Second, it is a fine line. We’re basically talking a handful of outcomes. It doesn’t take much degradation in SD to have a swing that have a team on paper top-15, but change a great year record wise (plus regular season championship/great-seed-facilitating-run into a mid-pack), mid-seed 1st or second round exit.
The models are fun for seeing the teams on more of a continuum past simple binary outcomes, but everything that matters is still completely weighted on the ability to string isolated positive outcomes together.
Models are
fun but also
useful as predictive devices. No, they are not perfect, but Las Vegas makes a lot of money off having the best ones, so there are things to learn from them about the way the team is likely to play the 1.5 months of the season from here.
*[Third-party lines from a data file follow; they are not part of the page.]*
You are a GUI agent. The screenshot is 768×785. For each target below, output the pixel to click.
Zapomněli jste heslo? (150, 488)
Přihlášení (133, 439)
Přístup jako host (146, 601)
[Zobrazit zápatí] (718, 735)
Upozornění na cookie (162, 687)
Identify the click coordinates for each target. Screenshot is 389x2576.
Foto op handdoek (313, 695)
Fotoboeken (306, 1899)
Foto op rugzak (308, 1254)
I know a season is judged and goes into the record books based on W-L binaries. Period. Having the best adjusted net efficiency in the Big 12 does not put a banner in the rafters. The point about the computers is not that they somehow undo a team that underachieves.
If anything here, I think they have two uses...
(1.) Predictions about how the team is likely to perform in games remaining. Towards this, the computer say this is a good team that should win many of those games.
(2.) Giving you some objective standard as to if a team
did under-perform or not. To judge if a team under-performed, you have to have some objective metric for how good it was in the first place. The model helps calibrate expectations for how a good a team was before you compare that standard to their actual W-L records. Was this a mediocre team who squeaked by a lot with a low ceiling and we should be happy to get what we get? Or is this a team who had a high ceiling but played bad games on occasion and therefore underachieved by losing a second round game in Columbus, Ohio to some #10 seed from a mid-major conference?
Particularly when we saw that team play like it could take on the world at times?
We use the models to have a more objective discussion of #2.
Every year there are teams that do well by metrics from not having a consistent weakness, but that’s often not enough to win the games commensurate of the metrical ranking.
This is exactly my point -- a much better summary of mine about the downsides of consistency at a lower rating versus the roller-coaster we are on right now.
They both have their good and their bad. I would rather roll with the upside, though.